Micromorphic Media: Interpretation by Homogenisation [PhD diss]

Dissertation zur Erlangung des Grades Doktor der Ingenieurwissenschaften (Dr.-Ing.) der Naturwissenschaftlich-Technischen Fakultät III Chemie, Pharmazie, Bio- und Werkstoffwissenschaften der Universität des Saarlandes In order to develop more and more resource-saving strategies for engineering tasks, the efficient application of cellular materials, such as various open cell foams, is of high interest in science and technology. Strongly influenced by their underlying microtopology, cellular materials feature a complex material behaviour. Modelling aspects to be taken into account are e. g. the deformation induced evolution of anisotropy and porosity on the one hand and the description of size dependent stiff or soft boundary layers, activated by the interaction close to material interfaces, on the other hand. The present contribution is focusing on that second feature by introducing a numerical homogenisation procedure. It allows to replace the heterogeneous microcontinuum by a homogeneous micromorphic macrocontinuum.

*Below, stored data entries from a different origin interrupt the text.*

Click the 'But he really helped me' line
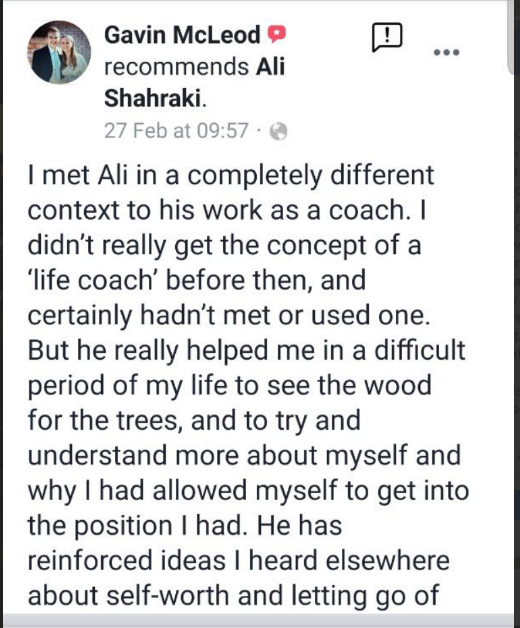This screenshot has width=520, height=628. click(x=246, y=350)
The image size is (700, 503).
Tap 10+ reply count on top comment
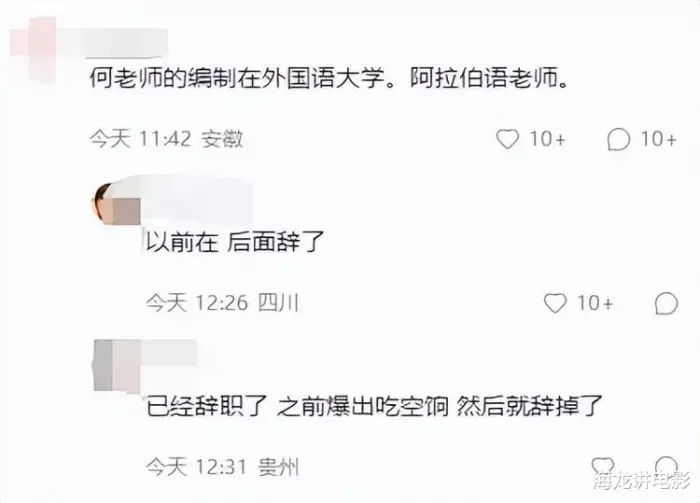click(x=659, y=139)
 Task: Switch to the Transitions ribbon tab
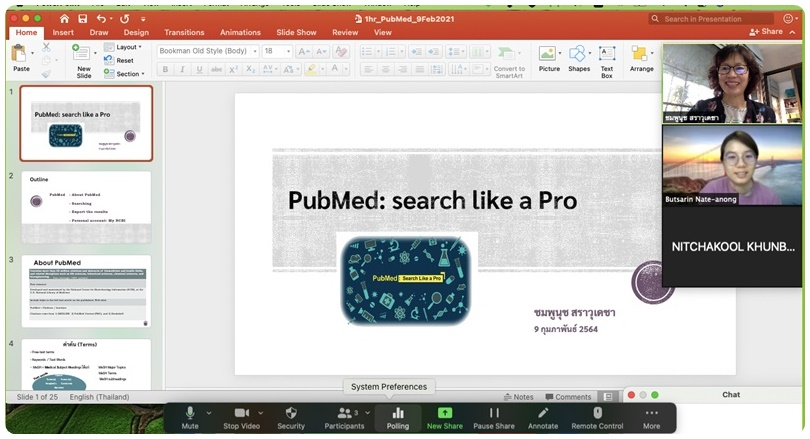[184, 32]
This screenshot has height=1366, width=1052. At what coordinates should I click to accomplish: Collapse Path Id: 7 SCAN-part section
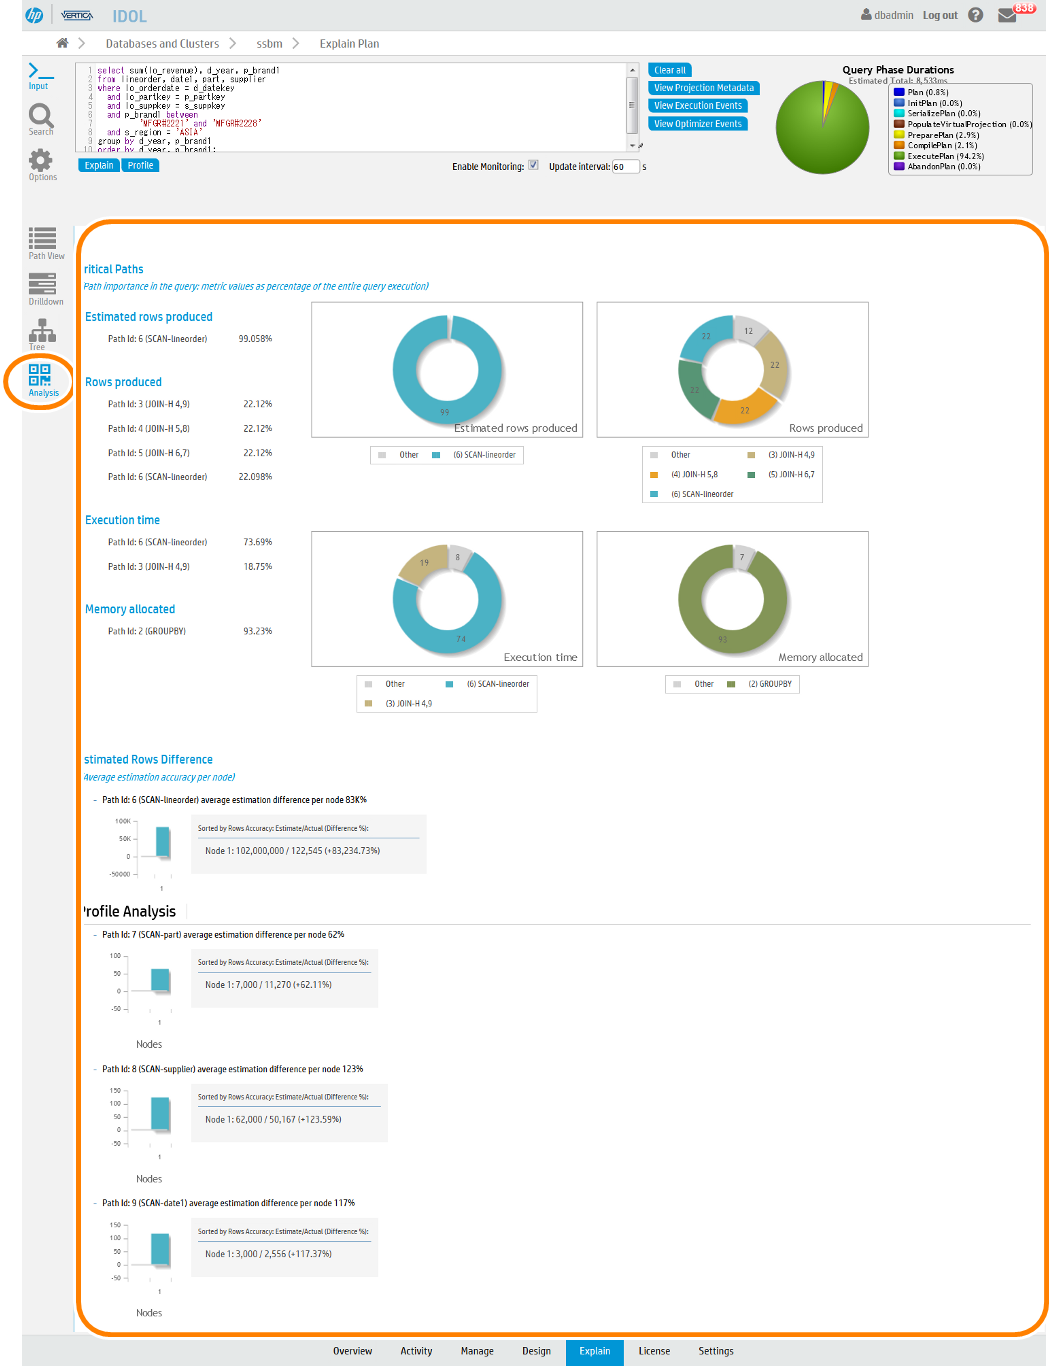tap(94, 935)
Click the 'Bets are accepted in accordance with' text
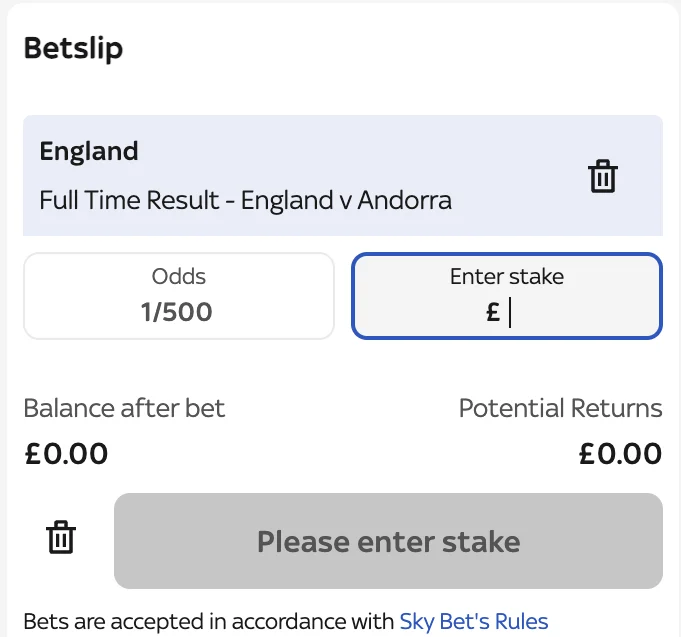Viewport: 681px width, 637px height. tap(208, 621)
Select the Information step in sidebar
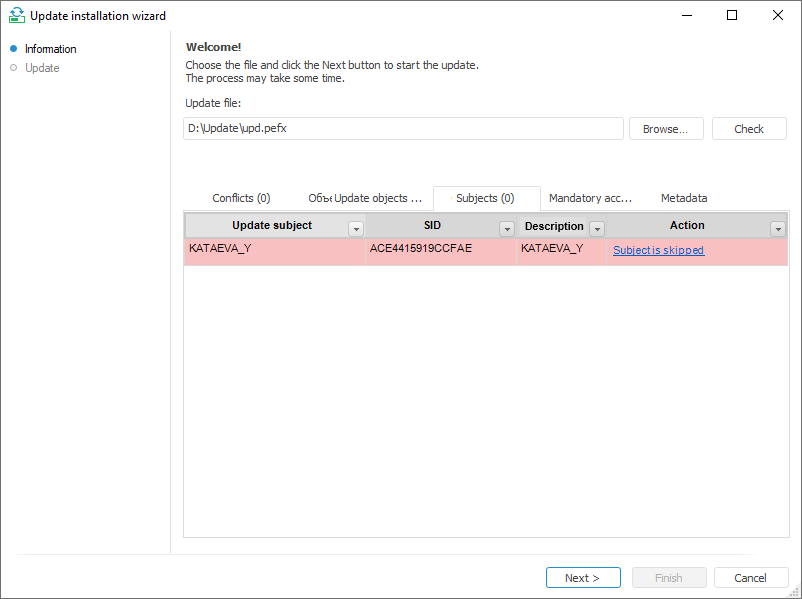 50,49
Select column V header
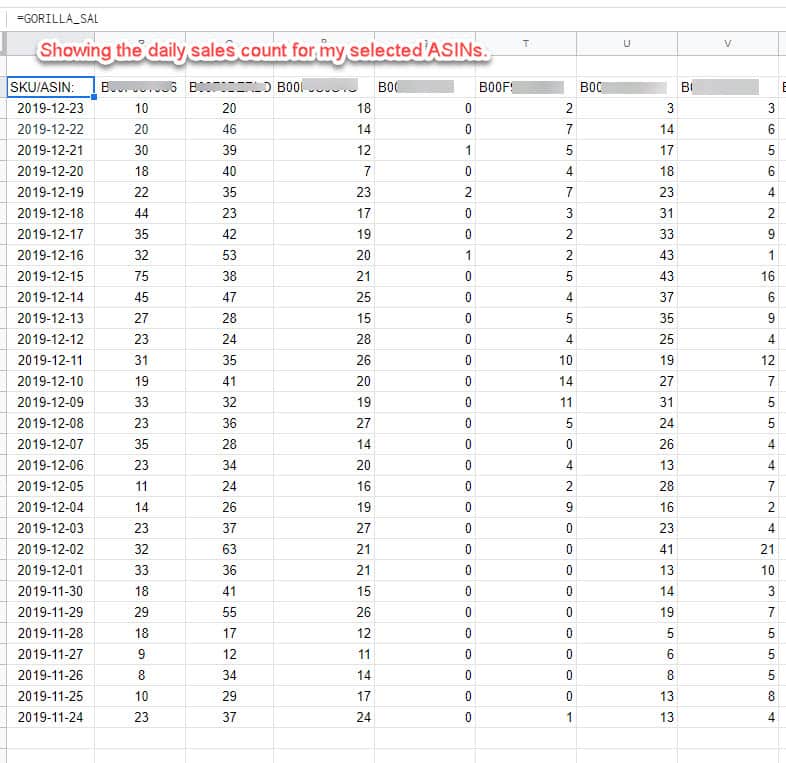 coord(727,44)
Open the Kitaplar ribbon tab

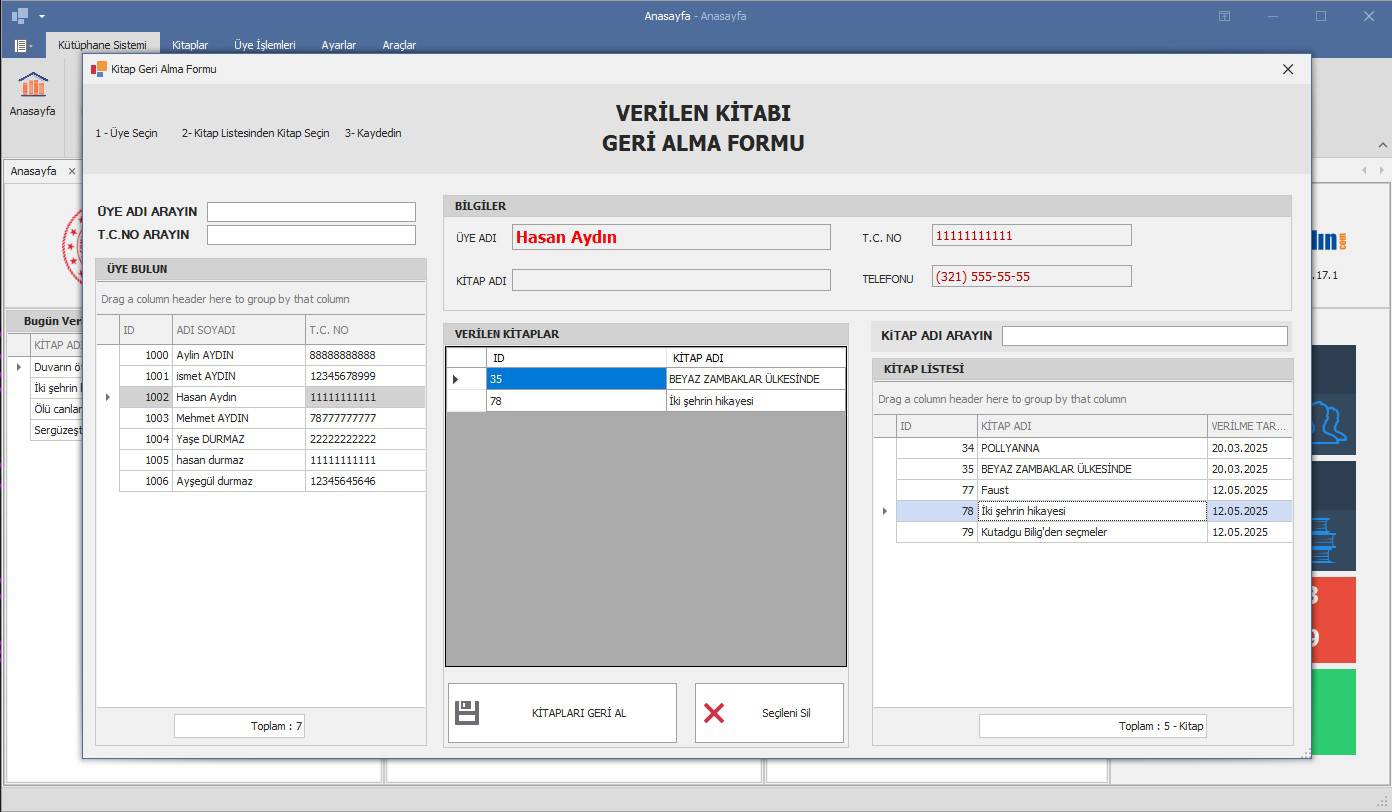tap(190, 45)
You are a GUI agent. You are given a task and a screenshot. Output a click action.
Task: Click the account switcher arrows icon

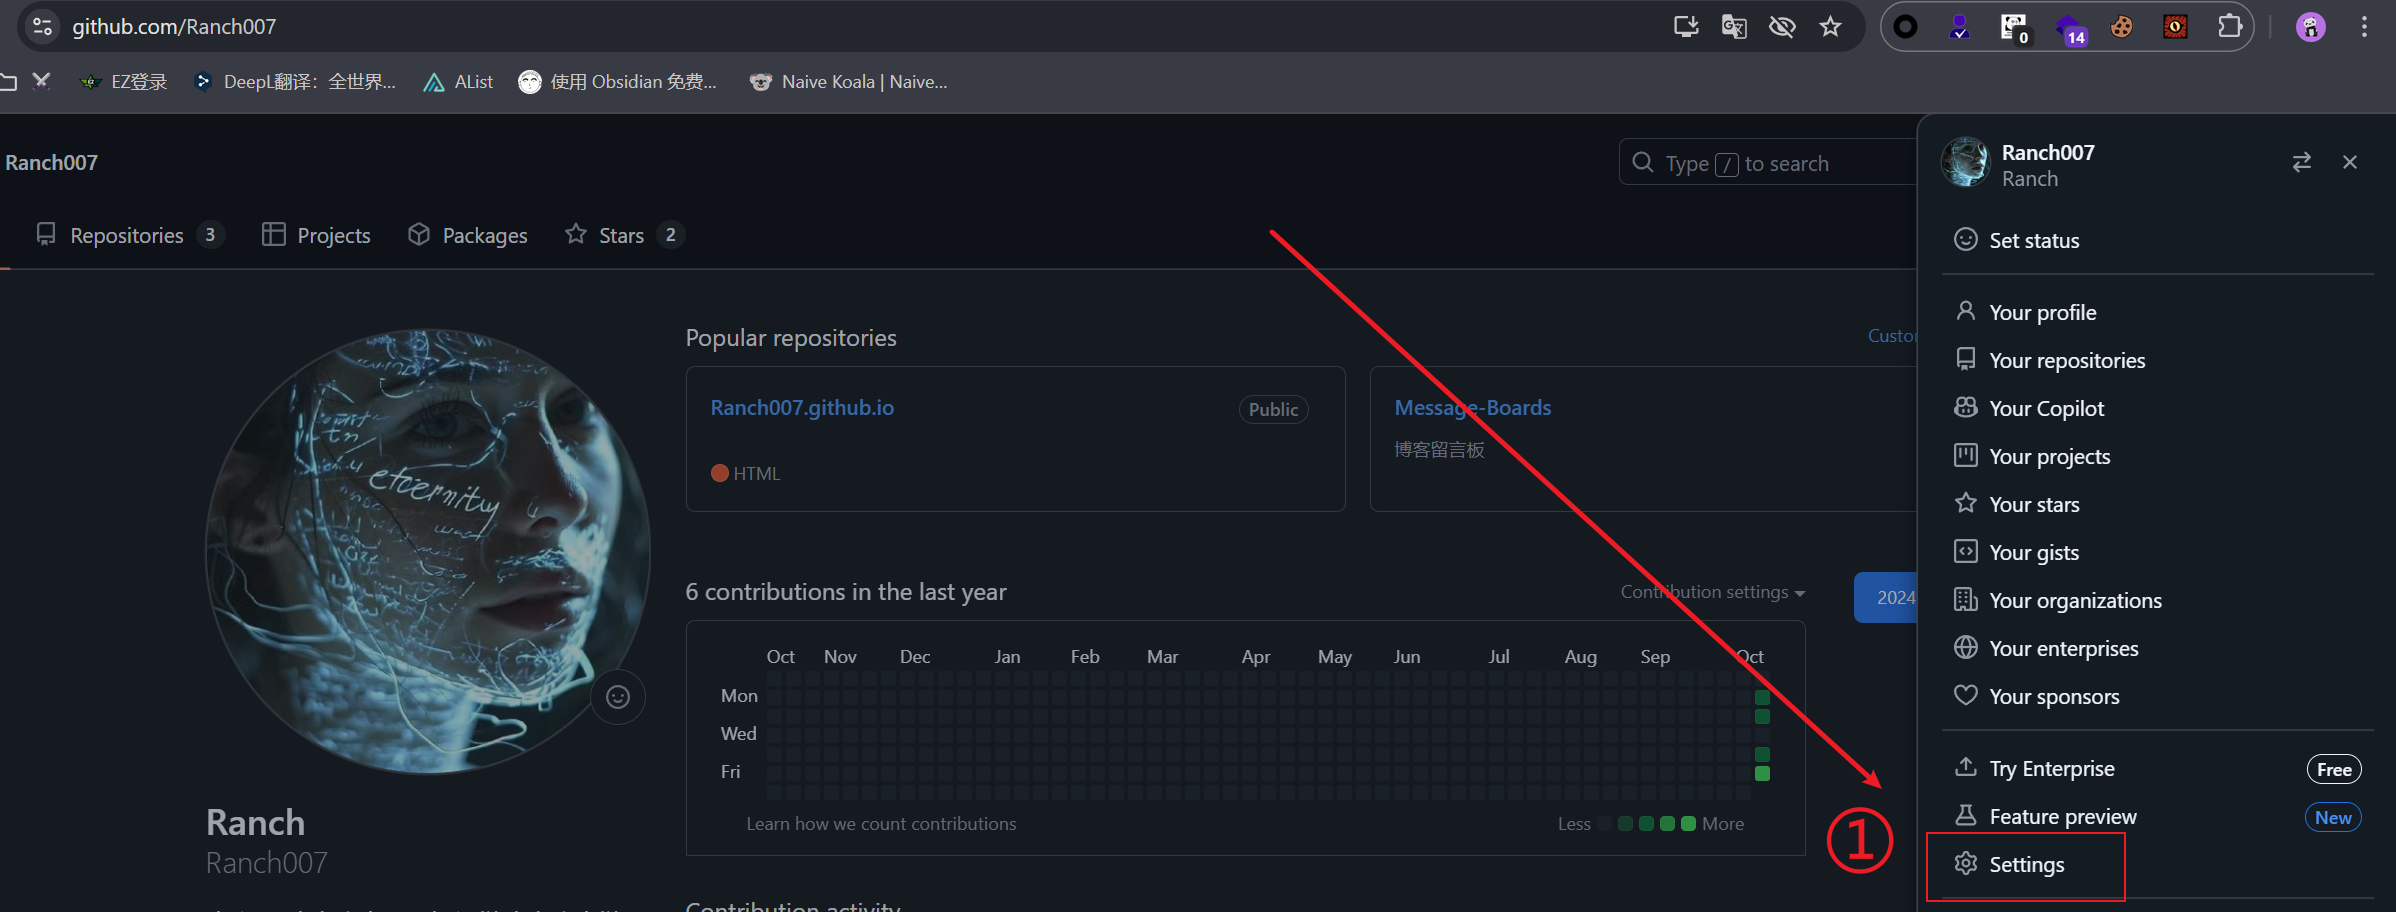coord(2301,162)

Doing so, the microstructural deformation mechanisms can be geometrically interpreted as generalised degrees of freedom, which can be transferred on the macroscopic level. In the context of a FE2 strategy, the macroscopic constitutive equations are replaced by the computation of a nested microscopic boundary value problem in each macroscopic material point. The power of the proposed interpretation of the micromorphic degrees of freedom in combination with the numerical homogenisation approach is demonstrated for several microstructures in various numerical experiments validated in comparison to numerical reference calculations.